*WORK TO COMPLETE*
Can you output the records below exactly as they are written?

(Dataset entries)
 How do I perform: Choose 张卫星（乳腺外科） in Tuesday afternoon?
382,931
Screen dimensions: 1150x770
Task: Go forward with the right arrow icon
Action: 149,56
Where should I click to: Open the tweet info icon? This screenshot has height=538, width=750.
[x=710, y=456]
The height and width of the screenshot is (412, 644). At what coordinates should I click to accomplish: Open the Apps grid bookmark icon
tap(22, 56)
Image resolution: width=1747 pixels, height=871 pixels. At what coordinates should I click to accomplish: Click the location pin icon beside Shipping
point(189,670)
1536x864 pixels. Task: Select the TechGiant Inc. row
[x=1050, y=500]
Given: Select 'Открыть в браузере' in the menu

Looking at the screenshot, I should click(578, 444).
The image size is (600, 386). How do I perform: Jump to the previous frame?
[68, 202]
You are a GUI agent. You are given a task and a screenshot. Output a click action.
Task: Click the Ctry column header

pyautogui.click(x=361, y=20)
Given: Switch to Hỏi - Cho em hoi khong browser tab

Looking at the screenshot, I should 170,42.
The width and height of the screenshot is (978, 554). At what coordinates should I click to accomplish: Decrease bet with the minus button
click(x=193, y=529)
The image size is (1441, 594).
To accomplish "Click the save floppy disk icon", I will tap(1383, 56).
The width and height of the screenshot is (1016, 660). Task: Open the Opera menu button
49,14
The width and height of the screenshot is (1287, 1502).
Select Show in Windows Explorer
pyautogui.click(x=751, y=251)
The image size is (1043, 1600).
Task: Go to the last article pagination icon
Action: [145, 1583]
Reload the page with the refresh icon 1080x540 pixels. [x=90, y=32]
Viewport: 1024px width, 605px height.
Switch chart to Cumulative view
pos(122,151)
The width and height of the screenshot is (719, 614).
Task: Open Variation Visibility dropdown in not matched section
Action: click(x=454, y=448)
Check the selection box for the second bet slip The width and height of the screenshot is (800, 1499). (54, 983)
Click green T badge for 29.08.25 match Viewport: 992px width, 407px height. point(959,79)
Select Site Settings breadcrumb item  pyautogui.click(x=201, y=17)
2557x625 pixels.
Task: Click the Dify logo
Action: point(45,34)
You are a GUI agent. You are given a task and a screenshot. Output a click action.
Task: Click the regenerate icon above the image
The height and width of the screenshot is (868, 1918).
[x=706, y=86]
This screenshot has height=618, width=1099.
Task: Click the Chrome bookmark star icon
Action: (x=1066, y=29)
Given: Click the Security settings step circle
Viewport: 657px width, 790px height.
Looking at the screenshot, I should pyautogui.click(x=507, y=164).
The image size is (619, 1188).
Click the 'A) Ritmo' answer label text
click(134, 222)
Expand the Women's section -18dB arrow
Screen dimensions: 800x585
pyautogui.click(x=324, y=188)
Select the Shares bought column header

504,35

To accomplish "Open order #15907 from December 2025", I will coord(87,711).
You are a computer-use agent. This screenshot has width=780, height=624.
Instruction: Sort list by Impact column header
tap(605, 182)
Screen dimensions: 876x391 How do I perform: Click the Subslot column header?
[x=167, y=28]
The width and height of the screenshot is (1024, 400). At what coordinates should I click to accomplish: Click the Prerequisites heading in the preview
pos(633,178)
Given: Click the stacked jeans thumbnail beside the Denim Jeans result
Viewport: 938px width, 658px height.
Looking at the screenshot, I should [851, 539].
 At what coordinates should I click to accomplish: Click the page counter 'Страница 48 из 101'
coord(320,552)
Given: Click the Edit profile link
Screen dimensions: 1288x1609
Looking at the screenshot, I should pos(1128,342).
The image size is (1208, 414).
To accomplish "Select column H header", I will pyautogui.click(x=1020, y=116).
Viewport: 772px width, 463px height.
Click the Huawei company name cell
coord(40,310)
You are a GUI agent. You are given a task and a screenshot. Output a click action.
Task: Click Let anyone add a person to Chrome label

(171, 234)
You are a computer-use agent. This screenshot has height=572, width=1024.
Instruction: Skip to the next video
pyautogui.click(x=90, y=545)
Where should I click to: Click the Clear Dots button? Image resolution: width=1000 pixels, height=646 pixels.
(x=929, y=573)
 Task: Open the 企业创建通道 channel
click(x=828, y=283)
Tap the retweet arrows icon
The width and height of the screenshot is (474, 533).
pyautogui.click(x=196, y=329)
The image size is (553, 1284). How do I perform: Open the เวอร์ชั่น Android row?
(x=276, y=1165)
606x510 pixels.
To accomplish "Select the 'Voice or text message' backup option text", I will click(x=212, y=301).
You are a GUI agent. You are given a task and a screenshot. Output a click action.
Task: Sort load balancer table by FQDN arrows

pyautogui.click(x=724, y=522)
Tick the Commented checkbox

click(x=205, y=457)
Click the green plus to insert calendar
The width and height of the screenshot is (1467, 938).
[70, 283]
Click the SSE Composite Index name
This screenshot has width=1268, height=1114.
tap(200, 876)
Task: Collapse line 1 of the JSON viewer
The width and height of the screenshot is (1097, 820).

*RESPONSE TO THE EXERCISE*
 How do I perform: Choose 张卫星（乳腺外科） in Tuesday afternoon?
382,931
Screen dimensions: 1150x770
Task: Go forward with the right arrow icon
Action: 149,56
Where should I click to: Open the tweet info icon? This screenshot has height=538, width=750.
[x=710, y=456]
The height and width of the screenshot is (412, 644). At what coordinates should I click to accomplish: Open the Apps grid bookmark icon
tap(22, 56)
Image resolution: width=1747 pixels, height=871 pixels. At what coordinates should I click to accomplish: Click the location pin icon beside Shipping
point(189,670)
1536x864 pixels. Task: Select the TechGiant Inc. row
[x=1050, y=500]
Given: Select 'Открыть в браузере' in the menu

Looking at the screenshot, I should click(578, 444).
The image size is (600, 386). How do I perform: Jump to the previous frame?
[68, 202]
You are a GUI agent. You are given a task and a screenshot. Output a click action.
Task: Click the Ctry column header

pyautogui.click(x=361, y=20)
Given: Switch to Hỏi - Cho em hoi khong browser tab

Looking at the screenshot, I should 170,42.
The width and height of the screenshot is (978, 554). At what coordinates should I click to accomplish: Decrease bet with the minus button
click(x=193, y=529)
The image size is (1441, 594).
To accomplish "Click the save floppy disk icon", I will tap(1383, 56).
The width and height of the screenshot is (1016, 660). Task: Open the Opera menu button
49,14
The width and height of the screenshot is (1287, 1502).
Select Show in Windows Explorer
pyautogui.click(x=751, y=251)
The image size is (1043, 1600).
Task: Go to the last article pagination icon
Action: [145, 1583]
Reload the page with the refresh icon 1080x540 pixels. [x=90, y=32]
Viewport: 1024px width, 605px height.
Switch chart to Cumulative view
pos(122,151)
The width and height of the screenshot is (719, 614).
Task: Open Variation Visibility dropdown in not matched section
Action: click(x=454, y=448)
Check the selection box for the second bet slip The width and height of the screenshot is (800, 1499). (54, 983)
Click green T badge for 29.08.25 match Viewport: 992px width, 407px height. point(959,79)
Select Site Settings breadcrumb item  pyautogui.click(x=201, y=17)
2557x625 pixels.
Task: Click the Dify logo
Action: point(45,34)
You are a GUI agent. You are given a task and a screenshot. Output a click action.
Task: Click the regenerate icon above the image
The height and width of the screenshot is (868, 1918).
[x=706, y=86]
This screenshot has height=618, width=1099.
Task: Click the Chrome bookmark star icon
Action: (x=1066, y=29)
Given: Click the Security settings step circle
Viewport: 657px width, 790px height.
Looking at the screenshot, I should pyautogui.click(x=507, y=164).
The image size is (619, 1188).
Click the 'A) Ritmo' answer label text
click(134, 222)
Expand the Women's section -18dB arrow
Screen dimensions: 800x585
pyautogui.click(x=324, y=188)
Select the Shares bought column header

504,35

To accomplish "Open order #15907 from December 2025", I will coord(87,711).
You are a computer-use agent. This screenshot has width=780, height=624.
Instruction: Sort list by Impact column header
tap(605, 182)
Screen dimensions: 876x391 How do I perform: Click the Subslot column header?
[x=167, y=28]
The width and height of the screenshot is (1024, 400). At what coordinates should I click to accomplish: Click the Prerequisites heading in the preview
pos(633,178)
Given: Click the stacked jeans thumbnail beside the Denim Jeans result
Viewport: 938px width, 658px height.
Looking at the screenshot, I should [851, 539].
 At what coordinates should I click to accomplish: Click the page counter 'Страница 48 из 101'
coord(320,552)
Given: Click the Edit profile link
Screen dimensions: 1288x1609
Looking at the screenshot, I should pos(1128,342).
The image size is (1208, 414).
To accomplish "Select column H header", I will pyautogui.click(x=1020, y=116).
Viewport: 772px width, 463px height.
Click the Huawei company name cell
coord(40,310)
You are a GUI agent. You are given a task and a screenshot. Output a click action.
Task: Click Let anyone add a person to Chrome label

(171, 234)
You are a computer-use agent. This screenshot has height=572, width=1024.
Instruction: Skip to the next video
pyautogui.click(x=90, y=545)
Where should I click to: Click the Clear Dots button? Image resolution: width=1000 pixels, height=646 pixels.
(x=929, y=573)
 Task: Open the 企业创建通道 channel
click(x=828, y=283)
Tap the retweet arrows icon
The width and height of the screenshot is (474, 533).
pyautogui.click(x=196, y=329)
The image size is (553, 1284). How do I perform: Open the เวอร์ชั่น Android row?
(x=276, y=1165)
606x510 pixels.
To accomplish "Select the 'Voice or text message' backup option text", I will click(x=212, y=301).
You are a GUI agent. You are given a task and a screenshot. Output a click action.
Task: Sort load balancer table by FQDN arrows

pyautogui.click(x=724, y=522)
Tick the Commented checkbox

click(x=205, y=457)
Click the green plus to insert calendar
The width and height of the screenshot is (1467, 938).
[70, 283]
Click the SSE Composite Index name
This screenshot has width=1268, height=1114.
tap(200, 876)
Task: Collapse line 1 of the JSON viewer
The width and height of the screenshot is (1097, 820).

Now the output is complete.